• _Aim of the exercise_
Count the lines in the records below that contain the string "height", matching case exactly, and reply with only that number.

-------

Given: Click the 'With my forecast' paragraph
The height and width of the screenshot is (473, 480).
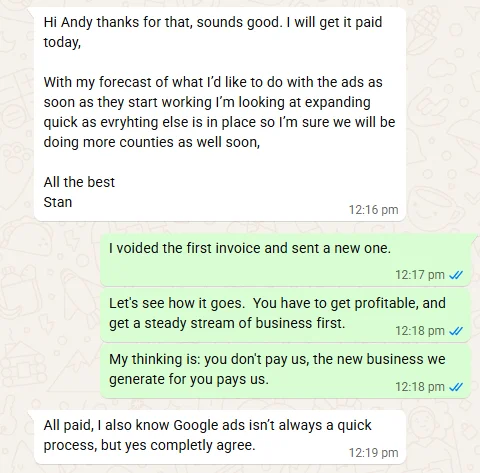Looking at the screenshot, I should point(219,112).
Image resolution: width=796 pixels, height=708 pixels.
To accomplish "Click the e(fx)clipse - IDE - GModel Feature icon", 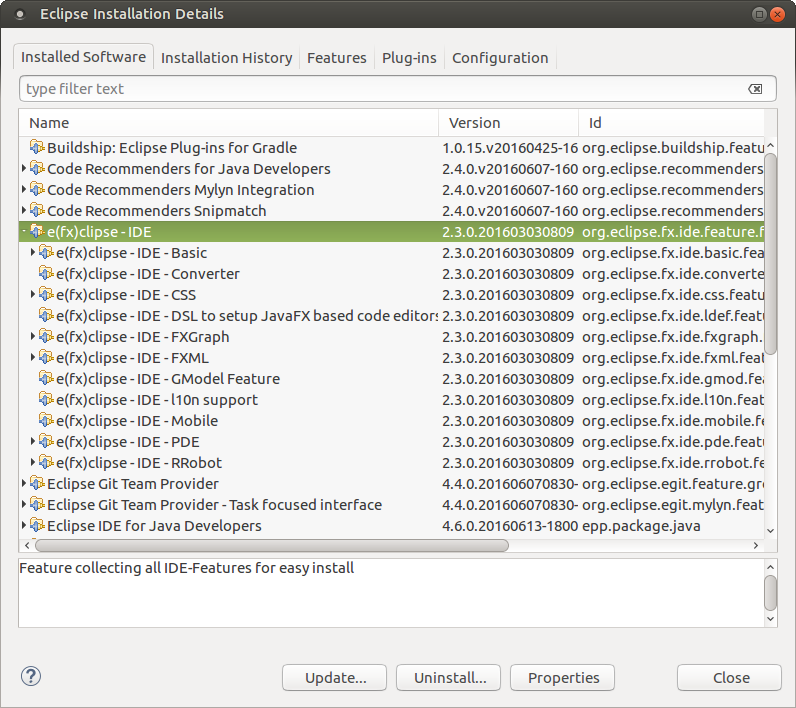I will coord(46,379).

-------

• _Correct output_
2